Lukman mengatakan, tujuan utama adanya tempat parkir khusus peziarah baik bus ataupun kendaraan kecil lainnya agar tercipta kenyamanan.

Saat ini, banyak peziarah yang masih memanfaatkan jalan utama untuk parkir, terutama kendaraan bus, sehingga bisa mengganggu arus lalu lintas.

"Kami juga menghargai masyarakat pengguna jalan, agar kendaraan peziarah tidak menyebabkan macet," katanya lagi.

Lukman menambahkan, untuk pengelolaan parkir tidak ditangani oleh pondok, melainkan dari pemerintah daerah.

Kepala Bidang Kebudayaan dan Pariwisata Dinas Pemuda, Olahraga, Kebudayaan dan Pariwisata Kabupaten Jombang WE Tjitrawatie mengatakan pemerintah saat ini memang fokus mengelola wisata rohani di Jombang, salah satunya adalah makam Gus Dur.

Bahkan, dinas juga membuat unit pelayanan teknis daerah yang kantornya juga dibangun di areal parkir.

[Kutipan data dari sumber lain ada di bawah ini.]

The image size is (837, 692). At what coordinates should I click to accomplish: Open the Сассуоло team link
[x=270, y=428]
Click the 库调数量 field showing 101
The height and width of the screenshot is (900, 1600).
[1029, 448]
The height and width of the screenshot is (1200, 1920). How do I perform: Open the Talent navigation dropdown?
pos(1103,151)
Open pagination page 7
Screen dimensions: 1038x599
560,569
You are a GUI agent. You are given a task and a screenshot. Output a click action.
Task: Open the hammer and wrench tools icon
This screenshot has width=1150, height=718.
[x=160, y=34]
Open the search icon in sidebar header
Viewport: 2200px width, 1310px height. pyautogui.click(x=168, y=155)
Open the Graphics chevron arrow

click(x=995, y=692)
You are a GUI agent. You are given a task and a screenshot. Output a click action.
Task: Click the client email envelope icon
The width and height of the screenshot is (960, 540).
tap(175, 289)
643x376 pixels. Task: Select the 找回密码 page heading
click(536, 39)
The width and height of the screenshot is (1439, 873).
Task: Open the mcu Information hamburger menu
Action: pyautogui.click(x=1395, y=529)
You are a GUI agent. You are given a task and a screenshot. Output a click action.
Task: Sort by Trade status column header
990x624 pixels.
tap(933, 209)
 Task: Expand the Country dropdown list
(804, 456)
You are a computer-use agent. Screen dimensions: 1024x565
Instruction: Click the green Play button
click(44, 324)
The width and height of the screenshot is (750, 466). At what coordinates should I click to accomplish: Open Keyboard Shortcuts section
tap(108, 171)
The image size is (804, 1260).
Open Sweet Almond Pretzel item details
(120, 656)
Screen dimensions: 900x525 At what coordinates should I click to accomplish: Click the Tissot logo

Dari catatan dinas, tingkat kunjungan di makam ini dalam satu bulan bisa mencapai di atas 100 ribu kunjungan.

Dengan potensi tersebut, pemerintah juga bisa mendapatkan penghasilan berupa parkir. Nantinya, setiap kendaraan peziarah yang parkir, akan dikenai Rp10 ribu.

"Untuk saat ini belum ada target parkir, karena UPTD pun juga masih baru," ujar Tjitra.

Jadi, lokasi makam Gus Dur itu merupakan salah satu tujuan atau destinasi yang potensi kunjungannya cukup besar dan tentu potensi rezeki juga besar.